La ricerca del suono, di una propria voce timbrica quale segno distintivo, è uno degli obiettivi di tutti coloro che praticano il jazz. Un po’ come la voce per ogni individuo, la possibilità di distinguere alle prime note un musicista da un altro, è basata sulle caratteristiche dell’emissione sonora. Paolo Recchia, giovane altosassofonista laziale qui alla terza prova solista, dopo il riuscito “Three for Getz” del 2014, pare avere da tempo trovato la propria “voce”, un canto morbido ma pieno, con le “parole” (le note) perfettamente scandite, in grado di emozionare senza concedere nulla all’enfasi ed al sentimentalismo. Essenziale. La sua produzione musicale sembra il frutto di una disciplina rigorosa, che s’ immagina applicata per anni allo studio dello strumento, abbinata ad una gioiosa visione della vita. Ha scelto di entrare nel mondo del jazz da una porta che non è fra le più esposte, un trio che affida tutta la componente ritmica ed armonica alla chitarra di Enrico Bracco ed al contrabbasso di Nicola Borrelli, e con il procedente lavoro ha dimostrato di potersi confrontare con un gigante del cool jazz come Getz. In questo nuovo “Peace Hotel” il panorama si amplia a composizioni autografe dei tre componenti, e l’identità del gruppo diviene più nitida, sia nell’equilibrio paritario degli strumenti, che in una scelta stilistica rispettosa della tradizione, ma attenta anche alle nuove frontiere del linguaggio jazz.
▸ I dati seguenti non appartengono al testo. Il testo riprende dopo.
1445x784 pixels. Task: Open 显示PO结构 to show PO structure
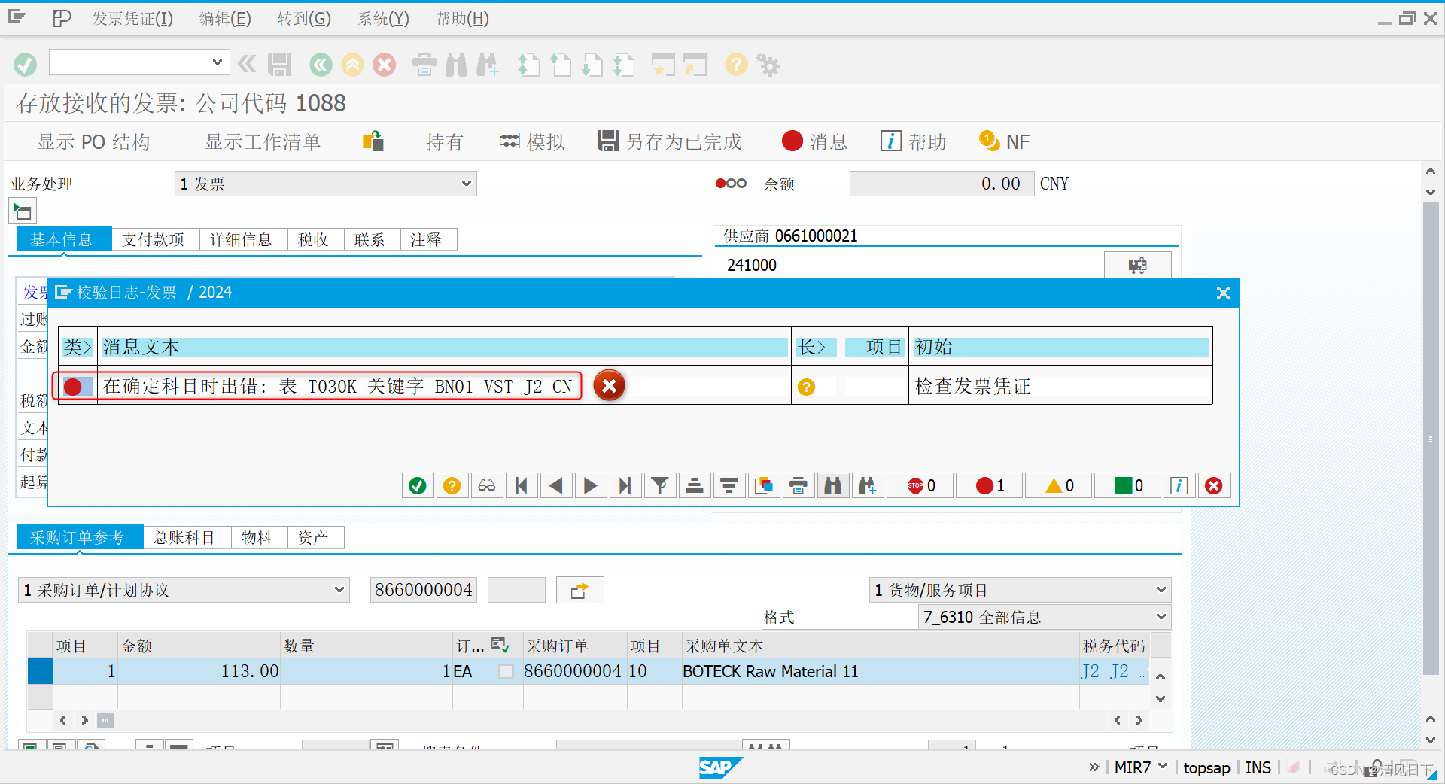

Si interpreta così una scaletta che, mettendo in fila classici standards di autori come Coltrane, Lennie Tristano o Cole Porter, con quattro composizioni autografe (due di Recchia ed una a testa per i partner) assume ad un tempo il tono di omaggio e di distacco verso nuovi orizzonti. Fra gli standards, “Gone with the wind“, che con il celeberrimo film condivide solo il titolo, introduce il lavoro definendone i confini, quelli di un jazz rilassato e ricco di sfumature, come il solo di Bracco costruito con mirabile senso architettonico, e costruito sulla capacità di interplay fra i componenti del trio. Quindi, “Central park west”, la ballad di John Coltrane, qui riletta con un tempo dispari e l’invenzione della parte finale, “517 East 32nd street “ di Lennie Tristano, con larghe sezioni soliste di sax e chitarra, “I remember you” scritta da Johnny Mercer e Victor Schertzinger, ed, in conclusione, una versione di “Everytime we say goodbye” di Cole Porter, inevitabilmente toccante, ma non enfatica. Gli originali spaziano fra la ballad sospesa e distillata di “Peace hotel”, che può richiamare l’estetica ECM, il tema elastico e brillante di “Sman”, la delicata “Emmanina” e la crepuscolare “Post Aurum”, firmata da Nicola Borrelli. L’incisione presso i romani Groovefarm studios a cura di Davide Abruzzese è un valore aggiunto del lavoro, in grado di esaltare i particolari e la presenza degli strumenti e documentare nel modo migliore la capacità di scambio ed ascolto fra i musicisti. Per il trio di Paolo Recchia un lavoro che costituisce un notevole passo avanti e la premessa per un ruolo di rilievo nel ricco panorama jazz italiano.